-2

In both statements, I am appending a character "a" to the string s:

  1. s += "a"
  2. s = s + "a"

Which statement has the better time complexity in Python?

ruohola
  • 21,987
  • 6
  • 62
  • 97

2 Answers2

8

They have the same time complexity.

In the general Python standard defined case: They both have the same time complexity of O(n), where n is the length of string s.

In practice, with the CPython implementation: They can in some cases both be O(1), because of an optimization that the interpreter can do when it detects that s is the only reference to the string in question.

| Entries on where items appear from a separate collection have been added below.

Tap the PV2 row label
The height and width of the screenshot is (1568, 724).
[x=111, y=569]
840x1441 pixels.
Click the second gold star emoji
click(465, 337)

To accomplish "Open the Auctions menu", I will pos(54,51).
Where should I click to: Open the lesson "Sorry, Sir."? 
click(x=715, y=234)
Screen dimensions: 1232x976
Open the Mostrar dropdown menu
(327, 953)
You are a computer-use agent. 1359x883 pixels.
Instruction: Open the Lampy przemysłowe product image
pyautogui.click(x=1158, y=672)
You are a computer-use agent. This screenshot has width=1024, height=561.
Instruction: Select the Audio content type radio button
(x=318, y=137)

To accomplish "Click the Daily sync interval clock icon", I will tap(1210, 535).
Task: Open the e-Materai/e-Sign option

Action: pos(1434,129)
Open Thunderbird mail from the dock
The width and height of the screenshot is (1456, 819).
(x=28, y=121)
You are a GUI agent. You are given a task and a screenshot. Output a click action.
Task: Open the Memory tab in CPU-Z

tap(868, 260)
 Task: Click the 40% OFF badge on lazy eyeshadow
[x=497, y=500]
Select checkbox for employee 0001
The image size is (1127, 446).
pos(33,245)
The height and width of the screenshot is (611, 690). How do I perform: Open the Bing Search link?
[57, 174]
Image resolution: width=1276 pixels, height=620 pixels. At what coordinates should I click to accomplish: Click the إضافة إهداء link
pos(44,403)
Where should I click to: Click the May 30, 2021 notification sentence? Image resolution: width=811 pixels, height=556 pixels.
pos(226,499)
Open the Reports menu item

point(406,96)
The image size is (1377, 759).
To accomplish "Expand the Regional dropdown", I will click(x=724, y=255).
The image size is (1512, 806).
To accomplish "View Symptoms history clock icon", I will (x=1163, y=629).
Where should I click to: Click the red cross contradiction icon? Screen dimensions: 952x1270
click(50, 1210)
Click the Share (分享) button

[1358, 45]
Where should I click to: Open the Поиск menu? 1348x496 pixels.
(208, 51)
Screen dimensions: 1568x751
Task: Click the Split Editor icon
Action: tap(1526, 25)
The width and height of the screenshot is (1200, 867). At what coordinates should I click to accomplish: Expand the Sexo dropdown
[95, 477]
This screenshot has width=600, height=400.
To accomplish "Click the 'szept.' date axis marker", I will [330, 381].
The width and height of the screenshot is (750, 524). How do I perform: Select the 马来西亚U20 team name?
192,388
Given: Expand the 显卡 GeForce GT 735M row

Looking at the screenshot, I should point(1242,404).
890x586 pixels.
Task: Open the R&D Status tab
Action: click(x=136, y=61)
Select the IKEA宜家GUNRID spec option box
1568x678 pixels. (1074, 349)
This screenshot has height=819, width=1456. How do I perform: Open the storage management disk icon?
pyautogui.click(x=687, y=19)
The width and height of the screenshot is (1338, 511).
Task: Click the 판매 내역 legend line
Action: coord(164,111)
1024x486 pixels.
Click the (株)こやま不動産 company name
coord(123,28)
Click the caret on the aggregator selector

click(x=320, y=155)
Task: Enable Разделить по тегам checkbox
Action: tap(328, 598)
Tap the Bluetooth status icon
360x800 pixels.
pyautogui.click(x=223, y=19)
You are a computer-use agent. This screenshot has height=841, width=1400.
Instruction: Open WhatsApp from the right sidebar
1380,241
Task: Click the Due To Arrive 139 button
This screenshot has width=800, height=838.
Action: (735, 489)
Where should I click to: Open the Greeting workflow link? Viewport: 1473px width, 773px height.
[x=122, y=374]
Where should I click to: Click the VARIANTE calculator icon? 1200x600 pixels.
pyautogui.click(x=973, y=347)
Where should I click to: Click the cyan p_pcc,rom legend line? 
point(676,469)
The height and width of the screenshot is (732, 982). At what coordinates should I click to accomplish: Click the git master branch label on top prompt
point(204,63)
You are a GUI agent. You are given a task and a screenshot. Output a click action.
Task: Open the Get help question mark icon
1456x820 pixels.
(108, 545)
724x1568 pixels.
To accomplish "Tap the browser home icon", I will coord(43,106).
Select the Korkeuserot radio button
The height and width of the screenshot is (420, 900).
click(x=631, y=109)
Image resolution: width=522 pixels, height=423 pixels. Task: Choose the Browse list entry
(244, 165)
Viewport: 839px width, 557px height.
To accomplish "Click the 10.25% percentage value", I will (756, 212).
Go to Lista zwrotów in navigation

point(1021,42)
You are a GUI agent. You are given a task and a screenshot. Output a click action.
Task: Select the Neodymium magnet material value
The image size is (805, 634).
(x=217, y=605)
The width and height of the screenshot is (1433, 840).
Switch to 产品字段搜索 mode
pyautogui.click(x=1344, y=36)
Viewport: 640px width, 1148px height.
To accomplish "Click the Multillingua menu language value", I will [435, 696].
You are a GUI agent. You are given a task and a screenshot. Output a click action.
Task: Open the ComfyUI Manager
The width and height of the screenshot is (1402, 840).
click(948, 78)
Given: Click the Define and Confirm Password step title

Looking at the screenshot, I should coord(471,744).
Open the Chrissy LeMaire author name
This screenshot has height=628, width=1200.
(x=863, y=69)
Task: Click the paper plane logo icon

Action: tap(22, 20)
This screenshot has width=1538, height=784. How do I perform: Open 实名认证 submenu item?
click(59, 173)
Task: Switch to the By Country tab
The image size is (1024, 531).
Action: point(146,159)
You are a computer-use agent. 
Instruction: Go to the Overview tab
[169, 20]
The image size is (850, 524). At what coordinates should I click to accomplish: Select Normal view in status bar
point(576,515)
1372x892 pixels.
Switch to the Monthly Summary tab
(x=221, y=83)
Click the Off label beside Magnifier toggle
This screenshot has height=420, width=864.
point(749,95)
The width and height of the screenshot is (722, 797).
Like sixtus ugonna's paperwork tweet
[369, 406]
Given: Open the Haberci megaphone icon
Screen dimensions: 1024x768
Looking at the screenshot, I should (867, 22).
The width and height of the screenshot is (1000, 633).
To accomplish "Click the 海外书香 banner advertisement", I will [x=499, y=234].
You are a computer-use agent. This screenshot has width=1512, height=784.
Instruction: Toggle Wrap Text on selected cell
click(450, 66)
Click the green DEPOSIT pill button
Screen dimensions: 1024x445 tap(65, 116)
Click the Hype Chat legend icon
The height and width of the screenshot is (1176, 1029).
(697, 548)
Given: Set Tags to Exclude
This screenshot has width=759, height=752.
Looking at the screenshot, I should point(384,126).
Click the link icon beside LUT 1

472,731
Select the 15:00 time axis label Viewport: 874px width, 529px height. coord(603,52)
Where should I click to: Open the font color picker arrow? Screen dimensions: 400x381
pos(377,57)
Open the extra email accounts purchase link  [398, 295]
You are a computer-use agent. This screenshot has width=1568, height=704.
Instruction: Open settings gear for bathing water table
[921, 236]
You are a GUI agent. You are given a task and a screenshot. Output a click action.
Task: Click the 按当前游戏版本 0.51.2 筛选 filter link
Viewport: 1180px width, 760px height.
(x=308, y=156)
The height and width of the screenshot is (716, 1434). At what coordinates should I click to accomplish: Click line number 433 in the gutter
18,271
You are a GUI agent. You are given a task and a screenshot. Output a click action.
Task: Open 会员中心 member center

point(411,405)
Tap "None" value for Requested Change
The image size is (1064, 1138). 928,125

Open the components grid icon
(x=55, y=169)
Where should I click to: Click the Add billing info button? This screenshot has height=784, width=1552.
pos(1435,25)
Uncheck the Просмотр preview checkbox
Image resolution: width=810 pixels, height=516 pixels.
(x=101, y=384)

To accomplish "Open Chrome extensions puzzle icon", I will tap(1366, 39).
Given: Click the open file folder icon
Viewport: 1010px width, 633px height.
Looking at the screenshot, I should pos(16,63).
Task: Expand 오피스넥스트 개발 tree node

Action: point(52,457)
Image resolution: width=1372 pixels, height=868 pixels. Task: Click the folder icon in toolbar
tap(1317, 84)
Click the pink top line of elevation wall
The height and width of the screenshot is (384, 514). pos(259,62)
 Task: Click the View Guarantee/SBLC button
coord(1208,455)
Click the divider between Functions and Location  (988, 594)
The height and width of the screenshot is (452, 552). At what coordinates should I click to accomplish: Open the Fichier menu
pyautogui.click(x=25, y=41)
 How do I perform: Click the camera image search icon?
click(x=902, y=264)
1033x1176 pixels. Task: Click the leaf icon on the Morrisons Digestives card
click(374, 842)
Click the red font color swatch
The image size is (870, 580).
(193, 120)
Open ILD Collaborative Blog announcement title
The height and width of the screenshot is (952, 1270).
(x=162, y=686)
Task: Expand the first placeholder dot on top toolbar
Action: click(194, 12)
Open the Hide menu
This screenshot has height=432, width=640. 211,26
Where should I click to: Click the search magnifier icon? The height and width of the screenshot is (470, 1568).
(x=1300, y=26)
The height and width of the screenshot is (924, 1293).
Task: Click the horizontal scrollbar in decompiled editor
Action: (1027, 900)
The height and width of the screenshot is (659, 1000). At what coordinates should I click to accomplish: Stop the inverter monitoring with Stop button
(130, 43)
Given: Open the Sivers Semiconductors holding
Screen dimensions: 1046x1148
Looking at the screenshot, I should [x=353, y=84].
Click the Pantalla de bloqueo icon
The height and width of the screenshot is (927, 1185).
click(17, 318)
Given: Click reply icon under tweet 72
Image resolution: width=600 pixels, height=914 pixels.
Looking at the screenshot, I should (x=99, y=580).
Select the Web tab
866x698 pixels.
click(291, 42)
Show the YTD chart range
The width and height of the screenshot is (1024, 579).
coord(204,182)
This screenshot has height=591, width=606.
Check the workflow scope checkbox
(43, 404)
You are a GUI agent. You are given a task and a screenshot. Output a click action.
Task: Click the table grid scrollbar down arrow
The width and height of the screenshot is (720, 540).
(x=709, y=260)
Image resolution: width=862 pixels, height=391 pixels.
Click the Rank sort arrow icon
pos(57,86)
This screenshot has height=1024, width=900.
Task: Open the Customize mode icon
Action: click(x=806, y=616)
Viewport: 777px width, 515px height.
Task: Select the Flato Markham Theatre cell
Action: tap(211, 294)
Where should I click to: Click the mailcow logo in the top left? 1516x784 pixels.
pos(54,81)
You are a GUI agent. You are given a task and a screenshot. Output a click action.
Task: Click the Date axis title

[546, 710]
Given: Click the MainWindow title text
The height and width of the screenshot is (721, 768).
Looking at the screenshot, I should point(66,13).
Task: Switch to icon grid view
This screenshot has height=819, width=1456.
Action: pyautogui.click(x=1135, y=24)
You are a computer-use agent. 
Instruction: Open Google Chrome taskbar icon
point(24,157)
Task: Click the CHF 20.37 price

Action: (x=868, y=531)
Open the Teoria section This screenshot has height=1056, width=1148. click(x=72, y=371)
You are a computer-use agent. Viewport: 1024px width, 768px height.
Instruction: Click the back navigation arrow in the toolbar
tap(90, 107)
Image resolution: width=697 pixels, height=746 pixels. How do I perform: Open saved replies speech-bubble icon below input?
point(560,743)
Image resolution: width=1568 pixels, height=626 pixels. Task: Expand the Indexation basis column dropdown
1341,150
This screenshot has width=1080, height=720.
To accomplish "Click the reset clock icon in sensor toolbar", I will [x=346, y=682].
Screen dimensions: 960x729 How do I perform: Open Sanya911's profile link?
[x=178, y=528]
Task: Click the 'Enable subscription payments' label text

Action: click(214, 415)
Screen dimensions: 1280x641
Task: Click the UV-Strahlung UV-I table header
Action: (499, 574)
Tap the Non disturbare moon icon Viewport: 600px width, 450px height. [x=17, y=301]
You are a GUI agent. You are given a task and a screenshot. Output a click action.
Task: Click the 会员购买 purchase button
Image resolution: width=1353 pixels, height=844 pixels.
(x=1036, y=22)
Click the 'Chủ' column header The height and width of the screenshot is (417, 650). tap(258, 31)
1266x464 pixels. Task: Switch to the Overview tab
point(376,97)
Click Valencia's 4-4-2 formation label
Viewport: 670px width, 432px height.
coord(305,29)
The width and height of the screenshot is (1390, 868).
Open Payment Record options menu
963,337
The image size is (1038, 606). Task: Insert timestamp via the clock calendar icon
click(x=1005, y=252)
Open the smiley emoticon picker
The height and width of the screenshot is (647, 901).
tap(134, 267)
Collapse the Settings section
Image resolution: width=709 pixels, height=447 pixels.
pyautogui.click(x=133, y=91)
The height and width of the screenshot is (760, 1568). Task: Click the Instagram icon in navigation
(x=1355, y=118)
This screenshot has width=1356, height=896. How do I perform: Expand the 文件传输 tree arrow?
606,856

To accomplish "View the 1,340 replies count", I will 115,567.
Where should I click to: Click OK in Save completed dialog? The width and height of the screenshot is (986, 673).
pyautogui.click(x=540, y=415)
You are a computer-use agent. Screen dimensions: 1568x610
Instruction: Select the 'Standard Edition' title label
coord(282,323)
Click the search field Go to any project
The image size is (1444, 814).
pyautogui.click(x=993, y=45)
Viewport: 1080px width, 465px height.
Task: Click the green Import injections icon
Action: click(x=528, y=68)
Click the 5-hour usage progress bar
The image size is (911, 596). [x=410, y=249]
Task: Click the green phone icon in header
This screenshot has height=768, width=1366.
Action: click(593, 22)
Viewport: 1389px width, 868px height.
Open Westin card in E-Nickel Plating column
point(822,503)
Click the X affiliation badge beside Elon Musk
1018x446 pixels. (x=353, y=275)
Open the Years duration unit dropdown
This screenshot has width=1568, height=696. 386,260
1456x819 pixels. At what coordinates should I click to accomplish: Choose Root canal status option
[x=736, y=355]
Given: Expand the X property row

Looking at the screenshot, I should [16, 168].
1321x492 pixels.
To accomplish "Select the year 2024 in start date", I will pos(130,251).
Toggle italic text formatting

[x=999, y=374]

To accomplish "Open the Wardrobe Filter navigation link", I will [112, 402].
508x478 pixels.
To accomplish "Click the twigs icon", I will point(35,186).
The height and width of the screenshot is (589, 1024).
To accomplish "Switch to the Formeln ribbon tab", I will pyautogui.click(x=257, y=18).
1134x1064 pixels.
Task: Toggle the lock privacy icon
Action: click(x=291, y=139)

Demo (using Python 3.10.1):

O(1) (optimization in play):

String of length 10⁹, using +=:

$ python -m timeit --setup='s = "s" * 10**9' 's += "a"'
5000000 loops, best of 5: 96.6 nsec per loop

String of length 10⁹, using +:

$ python -m timeit --setup='s = "s" * 10**9' 's = s + "a"'
5000000 loops, best of 5: 95.5 nsec per loop

String of length 1, using +=:

$ python -m timeit --setup='s = "s"' 's += "a"'
5000000 loops, best of 5: 97 nsec per loop

String of length 1, using +:

$ python -m timeit --setup='s = "s"' 's = s + "a"'
5000000 loops, best of 5: 97.9 nsec per loop

O(n) (optimization doesn't apply):

String of length 10⁹, optimization doesn't apply, using +=:

$ python -m timeit --setup='s = "s" * 10**9; b = s' 's += "a"'
1 loop, best of 5: 440 msec per loop

String of length 10⁹, optimization doesn't apply, using +:

$ python -m timeit --setup='s = "s" * 10**9; b = s' 's = s + "a"'
1 loop, best of 5: 445 msec per loop

String of length 1, optimization doesn't apply, using +=:

$ python -m timeit --setup='s = "s"; b = s' 's += "a"'
5000000 loops, best of 5: 85.8 nsec per loop

String of length 1, optimization doesn't apply, using +:

$ python -m timeit --setup='s = "s"; b = s' 's = s + "a"'
5000000 loops, best of 5: 84.8 nsec per loop

More info about the time complexity of string concatenation: https://stackoverflow.com/a/37133870/9835872 https://stackoverflow.com/a/34008199/9835872

ruohola
  • 21,987
  • 6
  • 62
  • 97
  • 1
    A note: The optimization in CPython isn't actually in `str.__add__` or `str.__iadd__` (the latter doesn't even exist; `__add__` is seamlessly used when `+=` is used and `__iadd__` doesn't exist). The optimization is baked into the interpreter's bytecode evaluation loop which checks for update-in-place cases, performs some evil reference manipulation if so, then devolves to `PyUnicode_Append`, which recognizes when it can modify in place (only because the interpreter cleared the target reference first). The *actual* `str.__add__` doesn't use `PyUnicode_Append`, and *can't* use the optimization. – ShadowRanger Dec 27 '21 at 20:39
  • Thanks @ShadowRanger, fixed my answer a bit! Really interesting stuff – ruohola Dec 27 '21 at 20:41
  • 1
    You're welcome! Note: Even that explanation will change in the future; it's accurate as of 3.10, but it looks like 3.11 will do some *crazy* stuff with runtime adaptive bytecodes and the like (`BINARY_ADD` goes away, in favor of `BINARY_OP_ADD_INT`, `BINARY_OP_ADD_FLOAT` and `BINARY_OP_ADD_UNICODE`, which can all devolve to a plain `BINARY_OP` pathway when exact types don't match), and it looks like, at least at time of writing, they completely removed hack to operate in place (even for `BINARY_OP_ADD_UNICODE`), so this code may get *much* slower in 3.11 unless they add the hack back in. – ShadowRanger Dec 27 '21 at 20:46
  • 1
    Looks like the optimization still exists, I just missed the addition of `BINARY_OP_INPLACE_ADD_UNICODE`, which uses the same hackery as the older code path, so the performance should remain the same (or be slightly better by only even trying it when the code path is one that can actually trigger the optimization). The optimization does look like it might be disabled for the `s = s + "a"` case though (unless the bytecode compiler actually recognizes that pattern and replaces it with `s += "a"`, but that seems stupid dangerous since it would change behavior for non-strings). – ShadowRanger Dec 27 '21 at 20:59
1

Strings in Python are immutable, so whenever you "append" to s, Python makes a copy of s and appends the new character, effectively taking O(n) time complexity for both.

imaique
  • 60
  • 2